How to replace "repeat" method instead of "for loop"

Hi,
I have two “for” loop in my code:

for i in range(0, 64):
for j in range (0,64):
y = torch.cat((A[:,i,:], B[:, j, :]), dim =2)

I want to replace the second for with “repeat” command (repeating 64 regions in B). Any one help?
Thanks!

The shape of A[:,i,:] and B[:, j, :] is CxW, so the range of dim is [-2, 1], your ‘dim=2’ itself is wrong.

1 Like

Thank you, and suggestion for how to replace j loop with “repeat” function?

Assume the shape of B is CxHxW. If the shape of repeat output of B is

  1. 64xCxHxW: B.unsqueeze(dim=0).repeat(64,1,1,1)
  2. 64CxHxW: B.repeat(64,1,1)
  3. Cx64HxW: B.repeat(1,64,1)
  4. CXHx64W: B.repeat(1,1,64)

Thank you so much, so in this case, it can be like:

for i in range(0, 64):
y = torch.cat((A[:,i,:], repeatB[1, 64, 1]), dim =[-2, 1])

right?

No, may you give me the shape of A and B and detailedly describe your problem ?

A and B both are in: [506, 16, 256]
And I want to move through each 4*4 partitions. (repeat: 16 times)

Also, for two for loop;
for i in range(1, 17):
for j in range (1, 17):
y = torch.cat((A[:,i,:], B[:, j, :]), dim =[-2, 1])
I faced this error:
cat(): argument ‘dim’ must be int, not list
Thanks!

I need further to know the shape of output y.
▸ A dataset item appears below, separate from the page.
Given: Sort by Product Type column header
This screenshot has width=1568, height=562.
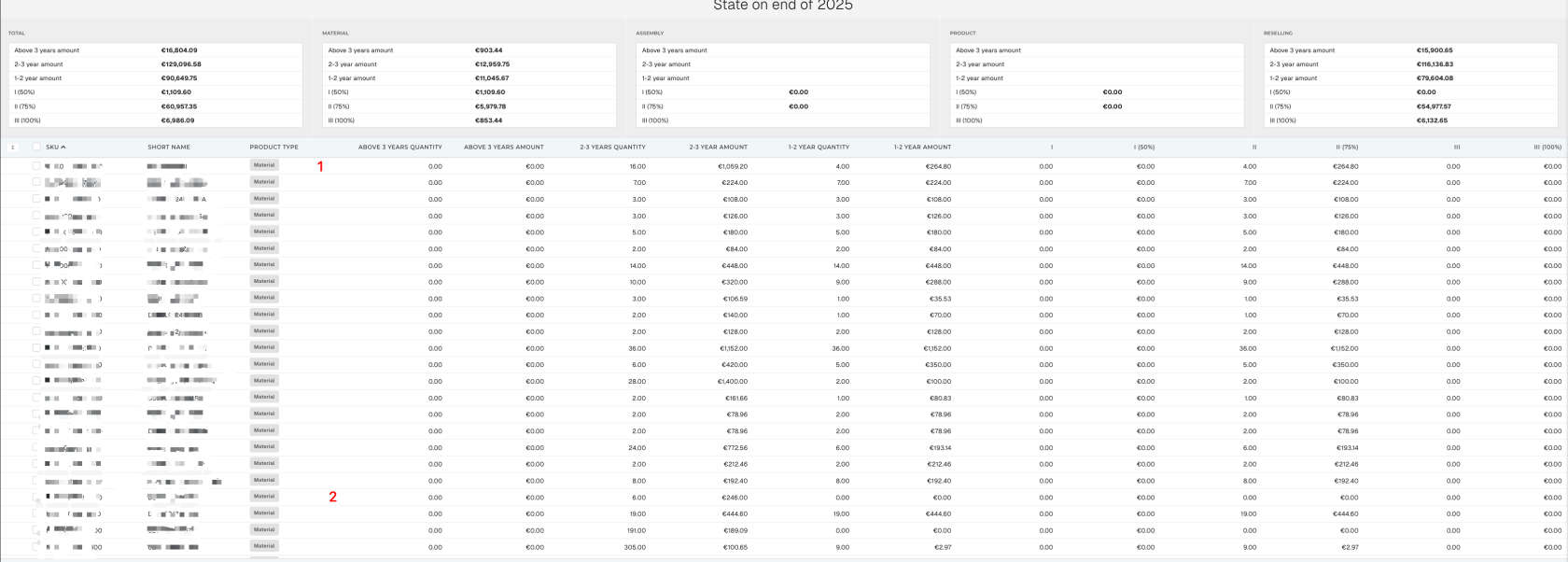Looking at the screenshot, I should [x=274, y=147].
In your above code, y is overwritten 16 times. And which axis you want to cat along,? since the shape of A[:,i,:] and B[:, j, :] is 506x256(CXW), cat along C-rows or W-cols?

well, y is needed to be [506, 256, 512], hence I want to do cat in dim=2.
Actually, I want to reshape and transpose both A and B to be as [506, 16, 256] first, then by overwritten each of them 16 times, concating them together. Finally, the achieved result should be in [506, 256, 512] (first dimension for A and second for B).